Mérida, 1 de septiembre (Infoqroo).– Dramático, emotivo, no apto para cardiacos, y en la que Luis Felipe Juárez agrandó aún más su figura como ídolo de los aficionados de Yucatán al disparar par de cuadrangulares, así fue el juego de esta noche en la que los Leones se erigieron bicampeones de la Zona Sur con una victoria de 9-7 sobre los Diablos Rojos del México, que nunca se rindieron.

Los aficionados reunidos en el Parque Kukulcán enloquecieron en la octava entrada, cuando con dos a bordo,  el estelar cerrador Roberto Osuna no respetó el poderío del “Pepón”, quien le depositó la pelota por todo el jardín derecho por segunda noche consecutiva para poner el marcador definitivo.

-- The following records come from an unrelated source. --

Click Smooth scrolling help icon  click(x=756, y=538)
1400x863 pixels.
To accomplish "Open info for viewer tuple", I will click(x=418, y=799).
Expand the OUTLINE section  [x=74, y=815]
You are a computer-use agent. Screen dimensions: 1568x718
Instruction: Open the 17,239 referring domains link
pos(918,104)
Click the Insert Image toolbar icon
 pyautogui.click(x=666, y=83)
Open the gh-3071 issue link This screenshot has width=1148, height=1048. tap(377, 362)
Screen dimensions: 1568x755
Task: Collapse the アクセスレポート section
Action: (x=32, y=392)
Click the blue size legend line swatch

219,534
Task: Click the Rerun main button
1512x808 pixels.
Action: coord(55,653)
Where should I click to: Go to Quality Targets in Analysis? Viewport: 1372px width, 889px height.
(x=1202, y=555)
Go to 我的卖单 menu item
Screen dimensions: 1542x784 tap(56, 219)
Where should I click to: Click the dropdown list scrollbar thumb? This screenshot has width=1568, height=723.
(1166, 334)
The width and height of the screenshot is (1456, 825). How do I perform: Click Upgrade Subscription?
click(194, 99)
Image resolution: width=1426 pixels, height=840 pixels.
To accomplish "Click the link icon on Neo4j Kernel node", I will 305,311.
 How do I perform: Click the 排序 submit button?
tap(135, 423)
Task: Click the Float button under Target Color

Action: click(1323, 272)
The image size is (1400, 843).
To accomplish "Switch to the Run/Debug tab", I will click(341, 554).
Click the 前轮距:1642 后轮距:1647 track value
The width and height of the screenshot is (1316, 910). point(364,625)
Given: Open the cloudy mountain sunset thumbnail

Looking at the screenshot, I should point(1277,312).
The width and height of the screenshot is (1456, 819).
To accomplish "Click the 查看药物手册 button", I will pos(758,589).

Como se esperaba, fue un partido trepidante, aderezado con todos los ingredientes que hace emotivo el béisbol, y en el que se pasó del infierno cuando en la parte baja de la octava los escarlatas fabricaron tres registros, en los que influyeron par de pecados de Alex Liddi y luego de manera inexplicable a Walter Ibarra se le cayó un globo de lo que sería el último abriendo las puertas para el séptimo registro pingo.

Vendría inmediatamente la gloria para los selváticos, que tuvieron todo el tiempo el mérito de responder en los momentos claves, siendo uno de ellos en la sexta con el primer bambinazo de Juárez en el partido, y en la segunda, con jonrón de dos registros de Ibarra.

En la misma primera, las fieras rugieron con tres carreras, dos por doble de Humberto Sosa y la otra por elevado de sacrificio de Liddi.

Mención aparte igual merece Yoanner Negrín, quien con excepción de la segunda en la que titubeó y eso le costó cuatro carreras, ya no le volvieron anotar en las seis entradas que lanzó a puro corazón. Qué mejor prueba que con corredores en posición de anotar y dos aut, Emmanuel Ávila lo retó y en respuesta se ganó el ponche.

Al antesalista no le agradó la manera cómo celebró el cubano y fue en busca de él, ocasionando que las bancas se vaciaran. Por fortuna todo quedó en reclamos y empujones, lo que encendió más los ánimos en ambos bandos, sobre todo de Negrín, a quien se le vio todo el partido impulsando a sus compañeros.

Y como el béisbol siempre da revanchas, una noche después de una  desafortunada salida, Enrique Burgos retiró una entrada y un tercio en orden, incluido ponche a Eduardo Revilla para firmar el triunfo que dio paso a que el cielo se iluminara de fuegos artificiales para celebrar la coronación de los Leones como bicampeones del Sur.